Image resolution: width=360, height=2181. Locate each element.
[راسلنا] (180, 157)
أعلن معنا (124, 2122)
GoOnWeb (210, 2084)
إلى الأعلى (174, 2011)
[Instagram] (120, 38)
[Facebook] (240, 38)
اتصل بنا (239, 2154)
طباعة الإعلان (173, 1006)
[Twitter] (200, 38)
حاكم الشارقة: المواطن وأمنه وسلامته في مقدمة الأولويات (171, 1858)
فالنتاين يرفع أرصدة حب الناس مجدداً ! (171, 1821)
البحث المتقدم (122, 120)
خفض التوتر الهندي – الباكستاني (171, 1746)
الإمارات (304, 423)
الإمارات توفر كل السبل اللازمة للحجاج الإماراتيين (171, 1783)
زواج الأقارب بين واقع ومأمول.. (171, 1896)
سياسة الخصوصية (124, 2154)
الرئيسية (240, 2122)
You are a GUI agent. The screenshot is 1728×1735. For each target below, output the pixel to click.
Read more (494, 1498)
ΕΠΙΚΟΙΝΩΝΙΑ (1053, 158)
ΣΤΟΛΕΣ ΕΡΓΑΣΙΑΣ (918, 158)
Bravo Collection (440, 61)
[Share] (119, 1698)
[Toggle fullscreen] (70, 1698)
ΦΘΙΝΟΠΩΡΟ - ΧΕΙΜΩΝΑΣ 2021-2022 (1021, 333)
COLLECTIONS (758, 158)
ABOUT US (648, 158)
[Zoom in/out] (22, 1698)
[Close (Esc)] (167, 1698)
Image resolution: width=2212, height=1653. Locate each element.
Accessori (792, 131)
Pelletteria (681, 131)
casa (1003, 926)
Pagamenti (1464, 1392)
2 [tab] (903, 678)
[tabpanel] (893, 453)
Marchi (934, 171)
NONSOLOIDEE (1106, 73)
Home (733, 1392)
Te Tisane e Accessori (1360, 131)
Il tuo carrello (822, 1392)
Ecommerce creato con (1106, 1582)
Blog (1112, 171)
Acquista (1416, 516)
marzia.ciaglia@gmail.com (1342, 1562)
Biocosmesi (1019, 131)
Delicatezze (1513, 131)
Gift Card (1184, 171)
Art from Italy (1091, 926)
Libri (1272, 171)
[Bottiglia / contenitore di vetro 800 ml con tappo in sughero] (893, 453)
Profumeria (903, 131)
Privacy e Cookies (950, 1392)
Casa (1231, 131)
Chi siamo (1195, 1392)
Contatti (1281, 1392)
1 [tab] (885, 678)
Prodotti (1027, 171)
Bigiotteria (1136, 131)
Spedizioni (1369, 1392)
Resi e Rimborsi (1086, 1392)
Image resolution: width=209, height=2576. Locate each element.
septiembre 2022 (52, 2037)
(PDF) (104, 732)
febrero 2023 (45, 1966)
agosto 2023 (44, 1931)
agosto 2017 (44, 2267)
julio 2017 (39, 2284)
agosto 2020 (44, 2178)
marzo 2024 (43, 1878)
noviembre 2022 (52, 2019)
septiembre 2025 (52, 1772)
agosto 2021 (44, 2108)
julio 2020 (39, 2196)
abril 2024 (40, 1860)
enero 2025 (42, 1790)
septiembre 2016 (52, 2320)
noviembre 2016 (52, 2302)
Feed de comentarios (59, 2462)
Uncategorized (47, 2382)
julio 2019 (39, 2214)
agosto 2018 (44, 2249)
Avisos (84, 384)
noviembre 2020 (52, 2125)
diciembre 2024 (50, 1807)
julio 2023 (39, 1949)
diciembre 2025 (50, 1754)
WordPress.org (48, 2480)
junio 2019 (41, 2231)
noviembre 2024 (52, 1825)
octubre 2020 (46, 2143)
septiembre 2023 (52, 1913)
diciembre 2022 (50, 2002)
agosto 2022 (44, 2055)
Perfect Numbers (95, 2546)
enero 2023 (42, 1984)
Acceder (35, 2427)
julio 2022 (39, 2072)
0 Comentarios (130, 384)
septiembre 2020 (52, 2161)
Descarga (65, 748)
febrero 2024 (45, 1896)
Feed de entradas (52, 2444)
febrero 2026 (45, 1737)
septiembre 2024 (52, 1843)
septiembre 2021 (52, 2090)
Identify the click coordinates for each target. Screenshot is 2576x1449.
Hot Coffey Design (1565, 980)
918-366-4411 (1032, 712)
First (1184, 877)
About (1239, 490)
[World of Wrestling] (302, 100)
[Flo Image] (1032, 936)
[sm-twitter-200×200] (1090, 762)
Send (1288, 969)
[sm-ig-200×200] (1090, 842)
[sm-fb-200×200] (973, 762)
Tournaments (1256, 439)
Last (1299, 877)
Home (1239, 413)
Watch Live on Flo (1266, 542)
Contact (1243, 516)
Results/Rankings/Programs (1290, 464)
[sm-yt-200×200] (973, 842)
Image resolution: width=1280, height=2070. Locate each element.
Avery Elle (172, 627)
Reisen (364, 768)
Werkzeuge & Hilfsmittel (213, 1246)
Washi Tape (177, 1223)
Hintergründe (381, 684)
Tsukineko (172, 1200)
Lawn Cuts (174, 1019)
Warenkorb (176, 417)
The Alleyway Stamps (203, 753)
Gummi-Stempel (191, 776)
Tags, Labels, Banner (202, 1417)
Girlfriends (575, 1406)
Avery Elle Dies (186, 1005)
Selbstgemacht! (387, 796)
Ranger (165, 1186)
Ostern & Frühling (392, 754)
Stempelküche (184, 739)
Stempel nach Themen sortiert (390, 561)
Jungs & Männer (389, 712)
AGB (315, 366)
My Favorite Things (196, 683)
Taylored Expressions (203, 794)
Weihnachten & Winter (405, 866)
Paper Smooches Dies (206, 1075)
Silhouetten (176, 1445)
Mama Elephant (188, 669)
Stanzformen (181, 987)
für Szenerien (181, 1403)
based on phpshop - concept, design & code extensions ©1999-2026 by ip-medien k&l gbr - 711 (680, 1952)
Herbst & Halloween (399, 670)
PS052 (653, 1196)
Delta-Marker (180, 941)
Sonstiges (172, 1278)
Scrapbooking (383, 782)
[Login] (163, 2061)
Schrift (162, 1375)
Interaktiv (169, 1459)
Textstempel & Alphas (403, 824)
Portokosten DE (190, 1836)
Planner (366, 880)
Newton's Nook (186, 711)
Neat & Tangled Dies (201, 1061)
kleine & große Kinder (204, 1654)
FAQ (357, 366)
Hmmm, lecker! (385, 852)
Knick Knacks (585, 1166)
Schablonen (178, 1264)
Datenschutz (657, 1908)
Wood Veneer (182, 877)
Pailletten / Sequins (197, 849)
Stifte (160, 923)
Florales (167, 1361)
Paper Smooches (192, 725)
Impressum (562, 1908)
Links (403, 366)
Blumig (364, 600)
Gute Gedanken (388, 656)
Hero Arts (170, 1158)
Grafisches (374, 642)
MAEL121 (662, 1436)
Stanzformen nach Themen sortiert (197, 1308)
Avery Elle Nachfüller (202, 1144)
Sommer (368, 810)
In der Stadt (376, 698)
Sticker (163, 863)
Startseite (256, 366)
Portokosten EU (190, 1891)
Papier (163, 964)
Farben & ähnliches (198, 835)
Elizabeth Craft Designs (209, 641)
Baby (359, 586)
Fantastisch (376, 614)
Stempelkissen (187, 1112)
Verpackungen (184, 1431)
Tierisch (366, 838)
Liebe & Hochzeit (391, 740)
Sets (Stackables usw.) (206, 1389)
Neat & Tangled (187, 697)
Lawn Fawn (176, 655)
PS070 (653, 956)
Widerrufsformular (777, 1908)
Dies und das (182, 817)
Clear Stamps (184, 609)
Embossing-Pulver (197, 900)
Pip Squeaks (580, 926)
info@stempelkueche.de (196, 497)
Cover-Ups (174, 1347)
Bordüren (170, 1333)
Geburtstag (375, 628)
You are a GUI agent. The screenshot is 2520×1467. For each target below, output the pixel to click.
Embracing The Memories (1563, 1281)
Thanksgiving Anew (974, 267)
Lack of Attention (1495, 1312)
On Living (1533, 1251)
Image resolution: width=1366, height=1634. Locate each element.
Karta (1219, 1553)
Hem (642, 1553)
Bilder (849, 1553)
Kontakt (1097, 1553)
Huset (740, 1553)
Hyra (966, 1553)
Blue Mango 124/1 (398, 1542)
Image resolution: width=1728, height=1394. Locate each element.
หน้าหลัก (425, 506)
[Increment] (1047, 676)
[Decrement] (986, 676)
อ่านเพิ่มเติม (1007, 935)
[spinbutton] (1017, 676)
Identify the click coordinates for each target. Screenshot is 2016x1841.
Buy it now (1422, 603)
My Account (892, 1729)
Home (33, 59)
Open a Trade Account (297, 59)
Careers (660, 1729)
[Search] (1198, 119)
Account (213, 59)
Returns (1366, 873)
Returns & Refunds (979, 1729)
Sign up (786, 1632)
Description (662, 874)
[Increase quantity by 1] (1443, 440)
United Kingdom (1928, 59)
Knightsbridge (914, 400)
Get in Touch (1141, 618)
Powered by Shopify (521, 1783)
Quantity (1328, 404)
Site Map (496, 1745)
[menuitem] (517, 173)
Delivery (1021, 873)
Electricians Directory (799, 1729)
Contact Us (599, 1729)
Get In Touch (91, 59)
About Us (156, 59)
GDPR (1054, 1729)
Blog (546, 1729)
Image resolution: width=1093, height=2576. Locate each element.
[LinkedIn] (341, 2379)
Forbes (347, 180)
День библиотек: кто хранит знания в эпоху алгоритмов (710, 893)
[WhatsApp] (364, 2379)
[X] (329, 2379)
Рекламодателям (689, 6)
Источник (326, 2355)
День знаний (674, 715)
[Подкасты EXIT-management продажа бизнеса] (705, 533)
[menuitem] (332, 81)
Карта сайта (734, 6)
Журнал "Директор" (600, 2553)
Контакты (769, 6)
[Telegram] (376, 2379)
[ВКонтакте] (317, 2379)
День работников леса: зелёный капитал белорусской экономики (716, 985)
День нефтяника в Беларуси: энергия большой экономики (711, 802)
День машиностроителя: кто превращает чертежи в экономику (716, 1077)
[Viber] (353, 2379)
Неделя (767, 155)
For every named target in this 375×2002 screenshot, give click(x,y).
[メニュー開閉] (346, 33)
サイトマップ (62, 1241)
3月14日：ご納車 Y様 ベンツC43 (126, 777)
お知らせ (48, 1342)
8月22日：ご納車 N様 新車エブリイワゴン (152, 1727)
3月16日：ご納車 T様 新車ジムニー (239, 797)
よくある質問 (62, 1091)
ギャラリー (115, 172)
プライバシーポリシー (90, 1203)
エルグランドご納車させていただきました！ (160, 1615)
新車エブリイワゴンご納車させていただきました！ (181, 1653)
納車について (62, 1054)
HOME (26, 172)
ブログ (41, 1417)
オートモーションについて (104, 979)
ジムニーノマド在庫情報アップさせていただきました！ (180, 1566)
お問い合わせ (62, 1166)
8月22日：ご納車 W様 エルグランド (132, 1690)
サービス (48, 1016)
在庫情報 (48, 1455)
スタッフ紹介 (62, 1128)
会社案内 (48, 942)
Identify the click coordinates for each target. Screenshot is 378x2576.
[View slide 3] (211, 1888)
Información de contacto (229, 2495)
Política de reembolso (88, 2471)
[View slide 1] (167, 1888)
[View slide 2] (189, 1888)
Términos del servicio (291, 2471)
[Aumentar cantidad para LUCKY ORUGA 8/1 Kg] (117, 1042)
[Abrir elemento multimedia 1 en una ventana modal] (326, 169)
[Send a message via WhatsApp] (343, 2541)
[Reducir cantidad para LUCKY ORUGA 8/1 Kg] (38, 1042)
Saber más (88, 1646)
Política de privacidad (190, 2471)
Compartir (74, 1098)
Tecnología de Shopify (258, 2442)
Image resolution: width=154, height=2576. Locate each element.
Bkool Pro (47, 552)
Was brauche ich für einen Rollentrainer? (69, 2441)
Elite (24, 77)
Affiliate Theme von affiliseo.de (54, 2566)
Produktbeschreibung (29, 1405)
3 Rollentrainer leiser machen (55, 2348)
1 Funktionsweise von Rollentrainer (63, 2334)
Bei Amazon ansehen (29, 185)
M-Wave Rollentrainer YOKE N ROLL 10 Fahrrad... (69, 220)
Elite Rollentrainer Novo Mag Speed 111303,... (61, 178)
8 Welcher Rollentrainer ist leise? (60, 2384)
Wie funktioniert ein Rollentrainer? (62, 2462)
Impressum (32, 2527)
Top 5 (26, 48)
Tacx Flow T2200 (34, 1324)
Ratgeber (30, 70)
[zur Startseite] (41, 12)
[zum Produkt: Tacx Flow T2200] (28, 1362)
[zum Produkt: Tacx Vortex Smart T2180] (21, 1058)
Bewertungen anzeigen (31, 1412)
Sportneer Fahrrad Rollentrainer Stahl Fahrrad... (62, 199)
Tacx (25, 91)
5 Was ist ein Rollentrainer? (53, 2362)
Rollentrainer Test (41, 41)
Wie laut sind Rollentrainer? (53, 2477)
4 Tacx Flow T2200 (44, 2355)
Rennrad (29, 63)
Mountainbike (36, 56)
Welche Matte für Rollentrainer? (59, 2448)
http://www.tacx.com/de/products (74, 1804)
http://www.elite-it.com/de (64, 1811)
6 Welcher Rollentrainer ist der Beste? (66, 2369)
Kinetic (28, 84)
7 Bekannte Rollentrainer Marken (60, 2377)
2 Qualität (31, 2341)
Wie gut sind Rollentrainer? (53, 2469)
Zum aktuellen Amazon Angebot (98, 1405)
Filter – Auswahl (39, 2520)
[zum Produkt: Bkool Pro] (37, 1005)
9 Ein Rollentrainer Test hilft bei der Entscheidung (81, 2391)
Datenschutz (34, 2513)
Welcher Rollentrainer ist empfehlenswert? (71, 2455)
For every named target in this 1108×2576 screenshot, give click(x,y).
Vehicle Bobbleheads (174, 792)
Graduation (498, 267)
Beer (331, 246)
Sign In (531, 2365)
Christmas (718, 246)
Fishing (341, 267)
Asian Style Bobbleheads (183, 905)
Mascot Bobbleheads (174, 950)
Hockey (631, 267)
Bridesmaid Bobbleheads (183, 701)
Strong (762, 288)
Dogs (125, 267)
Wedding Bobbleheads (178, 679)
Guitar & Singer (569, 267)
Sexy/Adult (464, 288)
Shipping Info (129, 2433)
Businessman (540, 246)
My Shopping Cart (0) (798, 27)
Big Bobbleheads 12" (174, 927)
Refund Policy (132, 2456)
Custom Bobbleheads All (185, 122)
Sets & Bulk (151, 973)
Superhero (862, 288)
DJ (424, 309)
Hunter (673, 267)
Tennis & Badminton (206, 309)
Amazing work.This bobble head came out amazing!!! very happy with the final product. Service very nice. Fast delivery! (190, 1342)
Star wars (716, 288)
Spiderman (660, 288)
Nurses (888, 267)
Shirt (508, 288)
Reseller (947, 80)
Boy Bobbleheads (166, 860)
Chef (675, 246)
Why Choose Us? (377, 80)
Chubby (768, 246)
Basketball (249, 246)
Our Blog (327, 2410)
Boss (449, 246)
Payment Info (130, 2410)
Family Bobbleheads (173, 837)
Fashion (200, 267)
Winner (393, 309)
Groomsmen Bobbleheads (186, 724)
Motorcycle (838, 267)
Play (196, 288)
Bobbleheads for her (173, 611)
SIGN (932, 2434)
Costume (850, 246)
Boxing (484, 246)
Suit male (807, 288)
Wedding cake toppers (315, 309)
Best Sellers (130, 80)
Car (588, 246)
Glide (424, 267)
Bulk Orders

» **Task**:
Among the records above, only the lines between the line holding "My Favorite Things (196, 683)" and the line holding "Wood Veneer (182, 877)", inclusive, are to be output, exactly as written.

» **Exercise solution**:
My Favorite Things (196, 683)
Taylored Expressions (203, 794)
Weihnachten & Winter (405, 866)
Paper Smooches Dies (206, 1075)
Silhouetten (176, 1445)
Mama Elephant (188, 669)
Stanzformen (181, 987)
für Szenerien (181, 1403)
based on phpshop - concept, design & code extensions ©1999-2026 by ip-medien k&l gbr - 711 (680, 1952)
Herbst & Halloween (399, 670)
PS052 (653, 1196)
Delta-Marker (180, 941)
Sonstiges (172, 1278)
Scrapbooking (383, 782)
[Login] (163, 2061)
Schrift (162, 1375)
Interaktiv (169, 1459)
Textstempel & Alphas (403, 824)
Portokosten DE (190, 1836)
Planner (366, 880)
Newton's Nook (186, 711)
Neat & Tangled Dies (201, 1061)
kleine & große Kinder (204, 1654)
FAQ (357, 366)
Hmmm, lecker! (385, 852)
Knick Knacks (585, 1166)
Schablonen (178, 1264)
Datenschutz (657, 1908)
Wood Veneer (182, 877)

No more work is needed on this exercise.